- Sire: Gala Performance
- Grandsire: Native Dancer
- Dam: Regina
- Damsire: Tulyar
- Sex: Stallion
- Foaled: 1972
- Country: Great Britain
- Colour: Bay
- Trainer: Des McDonogh

Major wins
- Aintree Hurdle (1977, 1978, 1979) Champion Hurdle (1978, 1979) Welsh Champion Hurdle (1979)

Honours
- Monksfield Novice Hurdle at Navan

= Monksfield =

Irish-bred Thoroughbred racehorse

Monksfield (1972–1989) was an entire horse Irish-trained National Hunt racehorse who won the Champion Hurdle in 1978 and 1979. He also won the Aintree Hurdle at Aintree Racecourse three times - including a dead-heat with Night Nurse, one of his two greatest rivals.

Monksfield's dam, Regina, was bred by the Aga Khan.
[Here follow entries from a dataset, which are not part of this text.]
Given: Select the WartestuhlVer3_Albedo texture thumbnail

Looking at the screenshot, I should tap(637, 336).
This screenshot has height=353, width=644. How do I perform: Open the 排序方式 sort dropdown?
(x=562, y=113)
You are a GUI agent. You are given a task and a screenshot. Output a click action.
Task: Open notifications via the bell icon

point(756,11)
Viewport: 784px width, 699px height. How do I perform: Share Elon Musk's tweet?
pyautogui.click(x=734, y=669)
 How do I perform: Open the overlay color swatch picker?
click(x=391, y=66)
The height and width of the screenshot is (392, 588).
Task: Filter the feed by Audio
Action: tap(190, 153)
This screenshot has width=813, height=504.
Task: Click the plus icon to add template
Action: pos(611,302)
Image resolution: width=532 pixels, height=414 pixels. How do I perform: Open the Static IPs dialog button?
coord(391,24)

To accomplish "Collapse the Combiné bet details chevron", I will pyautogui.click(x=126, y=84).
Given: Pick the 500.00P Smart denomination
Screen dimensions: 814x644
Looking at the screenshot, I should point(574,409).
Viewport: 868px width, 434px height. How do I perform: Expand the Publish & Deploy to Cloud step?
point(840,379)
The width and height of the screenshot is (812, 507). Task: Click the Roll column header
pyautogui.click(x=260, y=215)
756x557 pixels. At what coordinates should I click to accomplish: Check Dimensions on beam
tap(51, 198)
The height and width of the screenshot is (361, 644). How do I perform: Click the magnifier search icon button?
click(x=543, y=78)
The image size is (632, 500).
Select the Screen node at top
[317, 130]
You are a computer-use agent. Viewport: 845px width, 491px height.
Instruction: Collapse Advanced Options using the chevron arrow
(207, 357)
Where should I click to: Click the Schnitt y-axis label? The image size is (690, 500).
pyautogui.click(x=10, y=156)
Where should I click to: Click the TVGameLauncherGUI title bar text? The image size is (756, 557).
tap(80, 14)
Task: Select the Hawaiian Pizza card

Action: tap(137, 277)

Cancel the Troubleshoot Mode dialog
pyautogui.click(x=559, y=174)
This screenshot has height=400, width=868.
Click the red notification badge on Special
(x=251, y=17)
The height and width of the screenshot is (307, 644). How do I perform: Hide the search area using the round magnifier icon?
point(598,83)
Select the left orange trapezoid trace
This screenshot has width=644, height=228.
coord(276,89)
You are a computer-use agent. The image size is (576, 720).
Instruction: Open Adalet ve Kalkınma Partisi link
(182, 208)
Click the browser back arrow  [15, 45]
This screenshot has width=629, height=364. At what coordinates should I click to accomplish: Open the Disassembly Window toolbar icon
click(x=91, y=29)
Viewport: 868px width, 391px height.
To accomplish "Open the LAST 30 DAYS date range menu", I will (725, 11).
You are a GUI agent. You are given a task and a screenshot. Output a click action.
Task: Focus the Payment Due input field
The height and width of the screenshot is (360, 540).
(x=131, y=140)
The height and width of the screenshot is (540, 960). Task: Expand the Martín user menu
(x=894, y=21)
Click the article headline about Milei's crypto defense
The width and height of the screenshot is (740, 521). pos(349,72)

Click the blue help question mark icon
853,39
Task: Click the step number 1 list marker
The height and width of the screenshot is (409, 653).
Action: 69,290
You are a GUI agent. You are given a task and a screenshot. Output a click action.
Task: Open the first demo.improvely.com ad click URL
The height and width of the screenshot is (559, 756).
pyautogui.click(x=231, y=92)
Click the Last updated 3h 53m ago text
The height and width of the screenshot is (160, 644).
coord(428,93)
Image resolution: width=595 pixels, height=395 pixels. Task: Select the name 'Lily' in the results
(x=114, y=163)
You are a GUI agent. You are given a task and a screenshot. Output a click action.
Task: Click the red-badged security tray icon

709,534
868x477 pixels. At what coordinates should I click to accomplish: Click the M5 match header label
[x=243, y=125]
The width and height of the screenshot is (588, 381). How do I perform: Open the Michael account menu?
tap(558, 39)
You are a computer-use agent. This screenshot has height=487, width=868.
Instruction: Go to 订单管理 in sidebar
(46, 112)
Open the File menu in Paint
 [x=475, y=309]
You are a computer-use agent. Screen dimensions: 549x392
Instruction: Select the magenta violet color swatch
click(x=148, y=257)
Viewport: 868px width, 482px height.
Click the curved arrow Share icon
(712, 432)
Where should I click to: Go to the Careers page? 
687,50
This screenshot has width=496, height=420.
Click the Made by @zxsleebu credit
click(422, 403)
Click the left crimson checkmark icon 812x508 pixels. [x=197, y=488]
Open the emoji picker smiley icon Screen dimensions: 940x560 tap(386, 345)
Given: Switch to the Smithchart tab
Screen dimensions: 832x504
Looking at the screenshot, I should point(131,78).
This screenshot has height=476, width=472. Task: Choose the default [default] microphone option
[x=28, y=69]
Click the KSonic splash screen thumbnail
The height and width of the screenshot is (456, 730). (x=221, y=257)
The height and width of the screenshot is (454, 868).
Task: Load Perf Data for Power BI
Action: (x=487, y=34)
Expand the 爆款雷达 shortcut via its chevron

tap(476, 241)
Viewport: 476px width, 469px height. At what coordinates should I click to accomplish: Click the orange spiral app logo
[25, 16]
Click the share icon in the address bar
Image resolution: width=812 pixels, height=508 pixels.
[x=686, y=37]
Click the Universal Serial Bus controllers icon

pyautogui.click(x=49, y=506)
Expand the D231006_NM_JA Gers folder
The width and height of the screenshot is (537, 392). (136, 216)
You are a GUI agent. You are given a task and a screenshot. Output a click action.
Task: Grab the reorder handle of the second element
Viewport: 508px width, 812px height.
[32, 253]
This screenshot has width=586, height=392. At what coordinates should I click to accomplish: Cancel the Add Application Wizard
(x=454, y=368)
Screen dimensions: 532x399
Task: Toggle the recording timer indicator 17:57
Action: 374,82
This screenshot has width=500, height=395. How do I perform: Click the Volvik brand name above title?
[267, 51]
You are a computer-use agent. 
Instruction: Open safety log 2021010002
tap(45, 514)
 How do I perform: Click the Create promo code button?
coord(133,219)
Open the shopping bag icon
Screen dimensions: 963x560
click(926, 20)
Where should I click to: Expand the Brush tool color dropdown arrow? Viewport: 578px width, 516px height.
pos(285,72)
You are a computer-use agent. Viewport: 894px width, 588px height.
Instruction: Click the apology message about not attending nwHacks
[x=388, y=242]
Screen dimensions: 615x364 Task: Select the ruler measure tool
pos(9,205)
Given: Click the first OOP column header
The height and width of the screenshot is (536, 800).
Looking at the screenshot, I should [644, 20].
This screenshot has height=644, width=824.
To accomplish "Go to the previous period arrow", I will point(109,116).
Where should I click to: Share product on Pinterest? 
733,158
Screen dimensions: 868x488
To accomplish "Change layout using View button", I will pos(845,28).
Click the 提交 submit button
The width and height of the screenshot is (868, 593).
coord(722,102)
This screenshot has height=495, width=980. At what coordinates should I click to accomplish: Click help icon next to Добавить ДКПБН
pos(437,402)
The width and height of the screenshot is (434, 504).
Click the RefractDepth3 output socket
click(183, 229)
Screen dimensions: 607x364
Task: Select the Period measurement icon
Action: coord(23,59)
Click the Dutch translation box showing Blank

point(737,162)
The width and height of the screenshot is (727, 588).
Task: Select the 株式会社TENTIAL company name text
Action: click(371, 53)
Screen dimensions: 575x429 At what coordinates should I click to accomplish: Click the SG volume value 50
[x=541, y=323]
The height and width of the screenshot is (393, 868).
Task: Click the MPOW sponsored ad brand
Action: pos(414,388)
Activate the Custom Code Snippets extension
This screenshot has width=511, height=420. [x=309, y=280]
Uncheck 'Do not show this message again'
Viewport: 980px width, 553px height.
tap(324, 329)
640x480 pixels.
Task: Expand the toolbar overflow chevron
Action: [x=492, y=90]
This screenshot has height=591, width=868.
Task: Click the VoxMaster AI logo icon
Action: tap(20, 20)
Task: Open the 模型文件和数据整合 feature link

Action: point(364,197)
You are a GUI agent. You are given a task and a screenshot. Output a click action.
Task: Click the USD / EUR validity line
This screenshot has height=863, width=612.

His granddam was Tambara who won the Coronation Stakes at Ascot. His dam sire was the 1952 Derby winner Tulyar.

Monksfield cost his Irish trainer Des McDonogh only 740 guineas as a yearling, but he won five times on the flat to add to his hurdling triumphs. He won four times in his first season hurdling, as well as finishing second in the Triumph Hurdle at Cheltenham. He was runner-up in the 1977 Champion Hurdle behind Night Nurse, but triumphed in 1978, ahead of Sea Pigeon and Night Nurse. The rivalry between Monksfield and Sea Pigeon reached its peak in 1979 and 1980 with Monksfield winning the 1979 Champion Hurdle, and the latter reversing the decision - by seven lengths - a year later. Monksfield died in 1989 after nine years at stud: his best winners included Lakendara, Garrylough, Judge's Fancy and It's a Snip.